A little over a week ago, I began having fevers. After a few days, we decided to get it checked out so off to the ER we went. This was when we found out that after only 2 weeks, Tagrisso was working! The nodules in my lungs were shrinking!!! Fortunately, they also ruled out pneumonitis and interstitial lung disease (potentially fatal conditions). But blood tests revealed my immune system was severely compromised. WBC and neutrophils, as well as my platelets and hemoglobin had all plummeted (likely a combination of Tagrisso and bone marrow suppression from radiation). Nothing else was found so cultures were taken and I was allowed to go home with a warning to return should things worsen. The next day, I developed severe, watery diarrhea (not like Tagrisso diarrhea). Dehydration and weakness set in so off to the ER again we went. This time, it was more serious. My blood counts had not improved. My liver enzymes were through the roof! At one point, one blood test was so concerning, the internist mentioned "liver failure". Panic set in. Tears flowed. Fortunately, Dr. L (the internist) decided to repeat the test and found it to be an error.

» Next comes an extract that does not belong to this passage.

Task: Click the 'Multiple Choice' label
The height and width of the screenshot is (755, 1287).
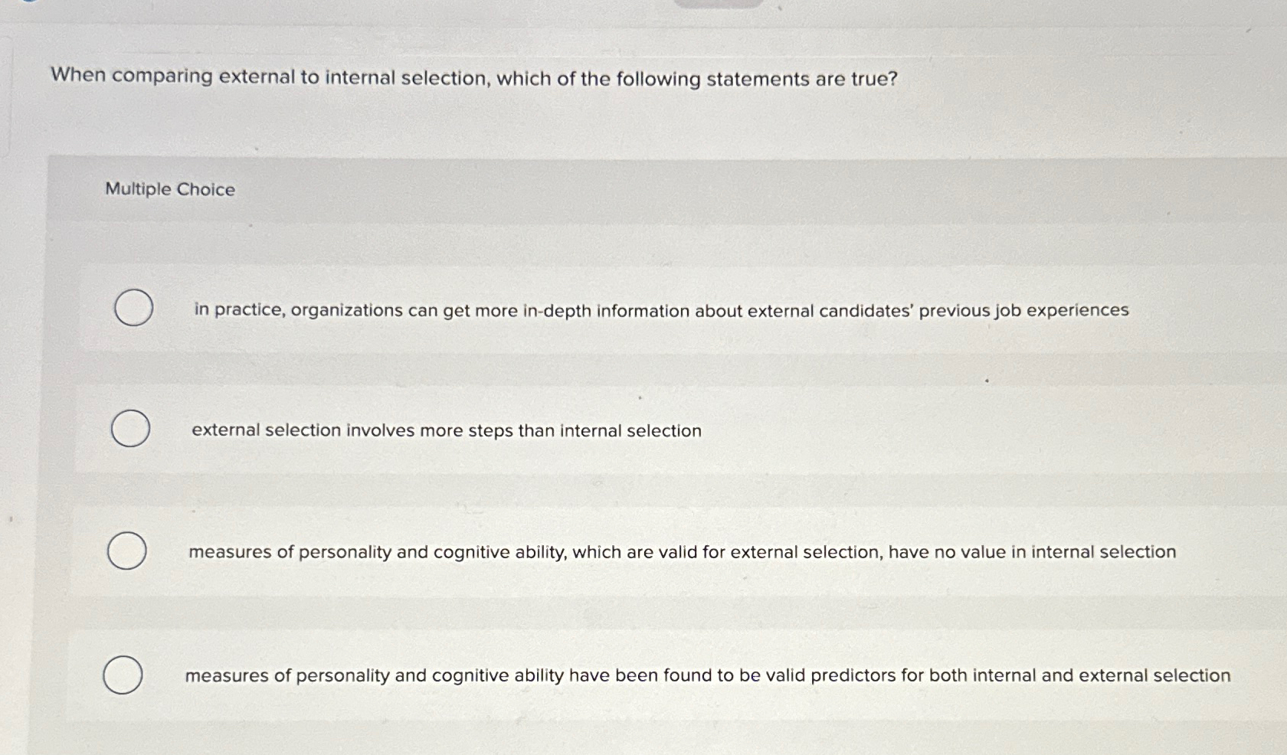Action: (x=170, y=189)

WTF!!! Way to scare the hell out of us! Either way, I was admitted to the hospital since my liver was still compromised (just not in immediate danger of failing!), and the diarrhea and fever were not improving. 

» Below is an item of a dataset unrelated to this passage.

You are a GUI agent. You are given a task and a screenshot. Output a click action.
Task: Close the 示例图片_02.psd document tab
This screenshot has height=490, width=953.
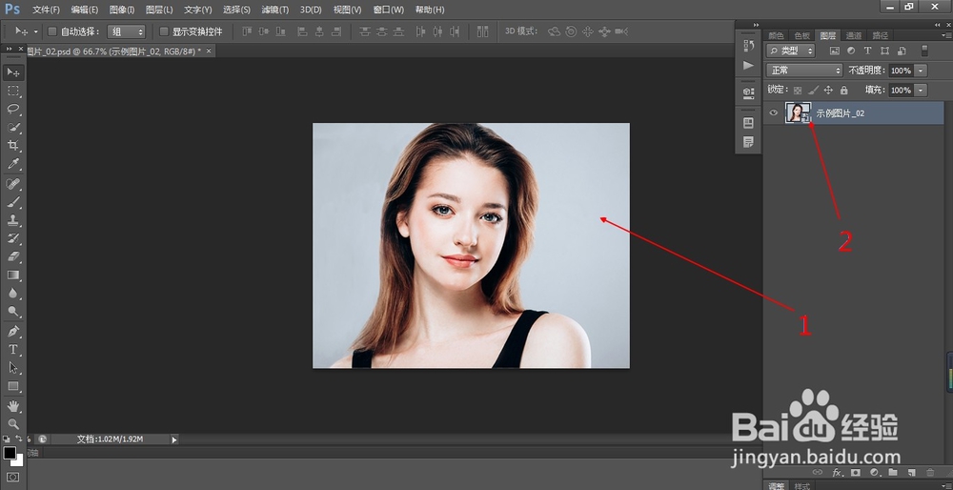(x=208, y=51)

I have now been in hospital for three days and I'm running out of blood to give! Despite a multitude of tests, they still cannot clearly pinpoint a cause. Sadly, I have been temporarily taken off Tagrisso as it has been known to affect the liver. They started me on iv antibiotics, which stopped the fevers. Yay! But after 2 days, my liver enzymes had only slightly improved and the diarrhea is no better. I continue to struggle with my appetite and weight (I lost almost 10lbs while on nivolumab! The diarrhea is not helping). Extreme fatigue is a constant struggle. On the upside, I have my own room (in isolation because of compromised immune system) with a nice view. The hospital is situated beside our city reservoir with lovely walking paths. And the nurses, physicians and support staff here are all super friendly. This is where I need to be right now as I wait to recover and find out what the @%$& is going on. 

Please send any prayers, healing energy, and positive thoughts my way so that I can make a quick recovery and get back on life-saving Tagrisso ASAP. Much love and gratitude to you all!